Perhaps the most commonly cited instance of this kind of contradic-
tory evidence is where rooms whose décor suggests that they may have
been intended as reception or living rooms contain items which are more
mundane and functional. A striking example is the atrium. Superficially, if
these spaces are viewed from the Vitruvian perspective as reception areas
designed to fit the needs of the dominus, then the discovery of a piece of
storage furniture together with an amphora in the atrium of the House
of the Menander, alongside its carefully executed wall paintings, seems
anomalous. Similarly anomalous are the three different storage features in
the painted atrium of the House of the Ceii.

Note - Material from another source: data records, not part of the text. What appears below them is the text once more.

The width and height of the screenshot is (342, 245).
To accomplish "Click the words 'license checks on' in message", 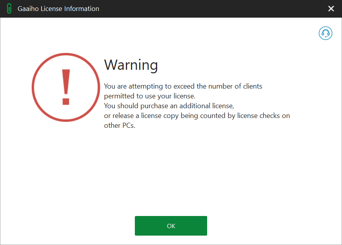I will pyautogui.click(x=263, y=116).
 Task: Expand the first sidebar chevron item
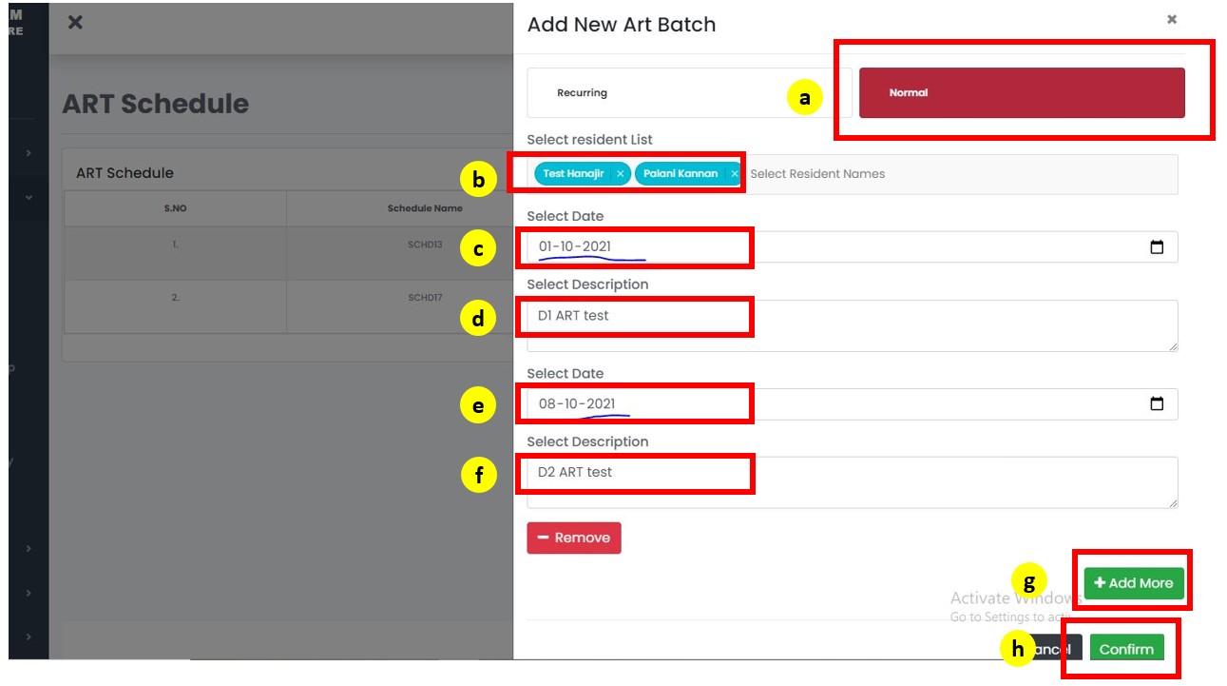(x=29, y=153)
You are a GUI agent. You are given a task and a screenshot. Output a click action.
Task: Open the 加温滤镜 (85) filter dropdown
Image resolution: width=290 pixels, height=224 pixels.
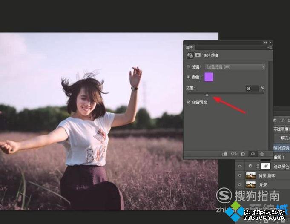coord(235,67)
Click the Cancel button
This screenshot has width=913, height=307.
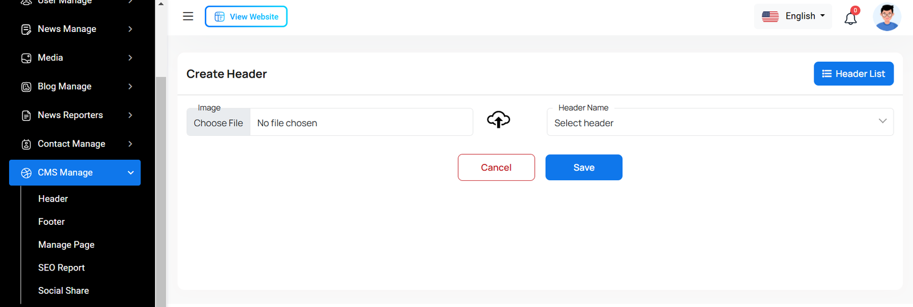(x=496, y=168)
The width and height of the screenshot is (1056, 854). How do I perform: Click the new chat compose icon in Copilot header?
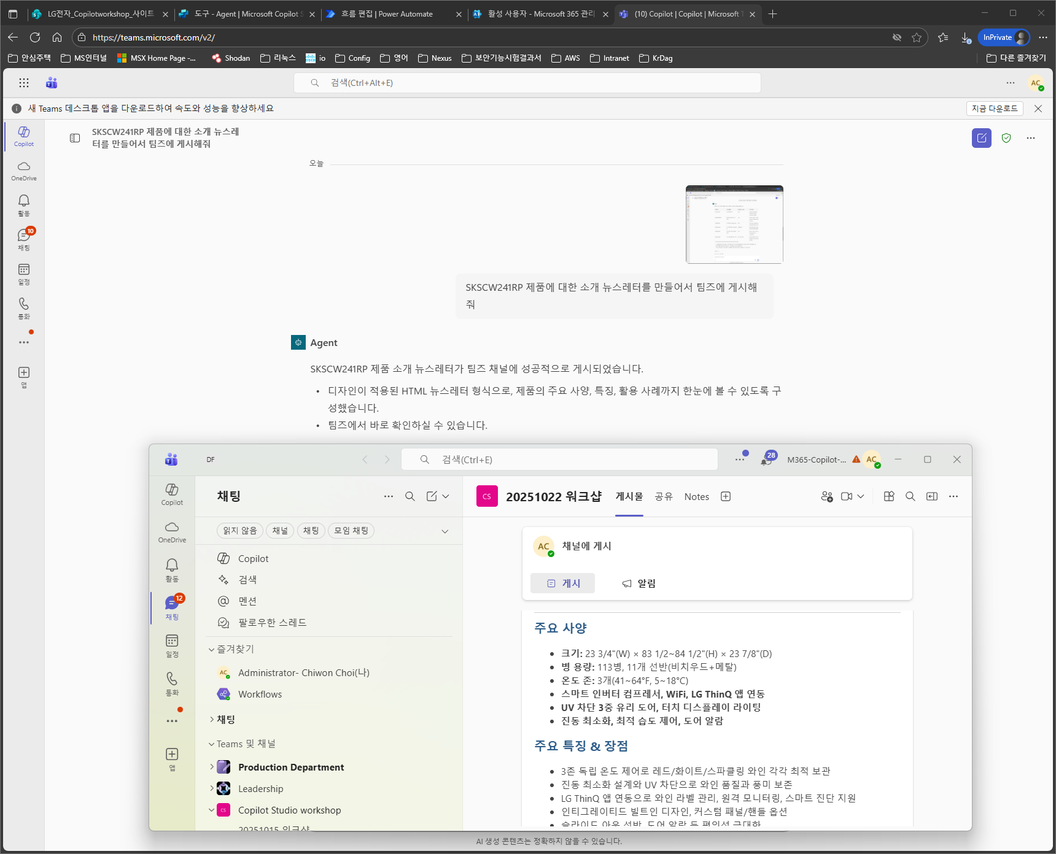(981, 138)
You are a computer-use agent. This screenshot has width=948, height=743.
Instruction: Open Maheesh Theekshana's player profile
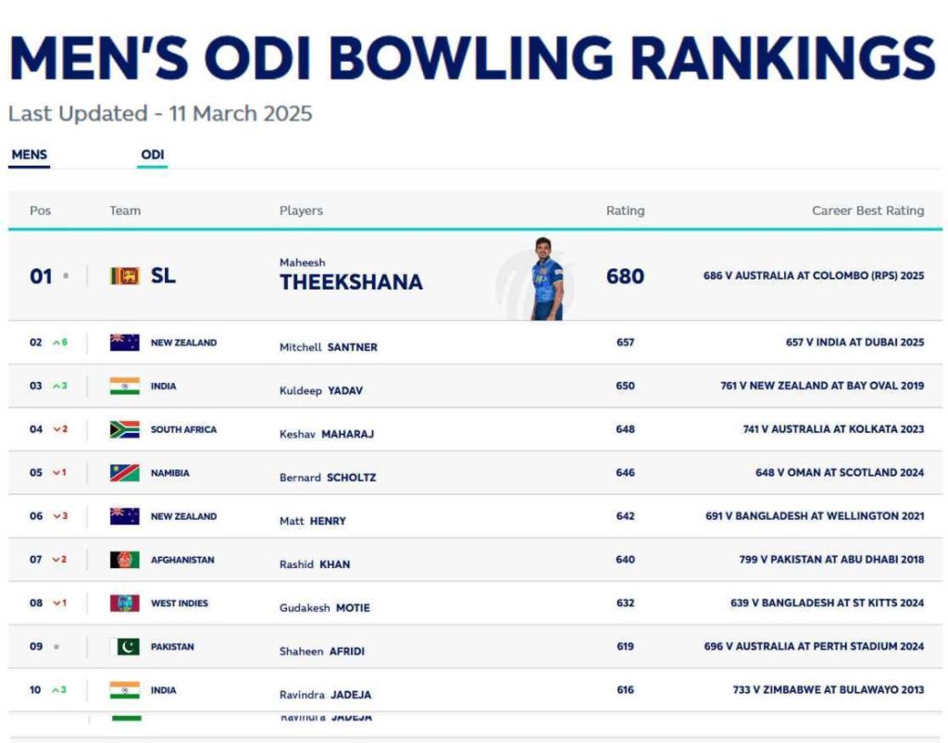[x=351, y=282]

As argued earlier in this chap-
ter, however, storage was a major feature of these houses, and the presence
of this and other forms of domestic activity pervades the atrium–peristyle
axis just as much as the outer or rear ‘service’ areas. There must have been
a practical advantage, in that the wide space of the atrium was suitable
for accommodating large pieces of furniture and storage vessels. This must
have been even truer of the peristyle and garden spaces, which were the
only possible locations for keeping even larger storage vessels like the dolia
in the peristyle of House vi.16.26. Storage in such visible locations might
have been a deterrent against pilfering of food. The atrium was used for
storage even in the House of the Menander, where the numerous rooms
and variety of courtyards provided alternative space for such items.
It therefore seems that, contrary to what we might assume, amphorae,
chests and other storage equipment were not something to hide away
so as not to spoil the gracious effect of architecture and wall paintings.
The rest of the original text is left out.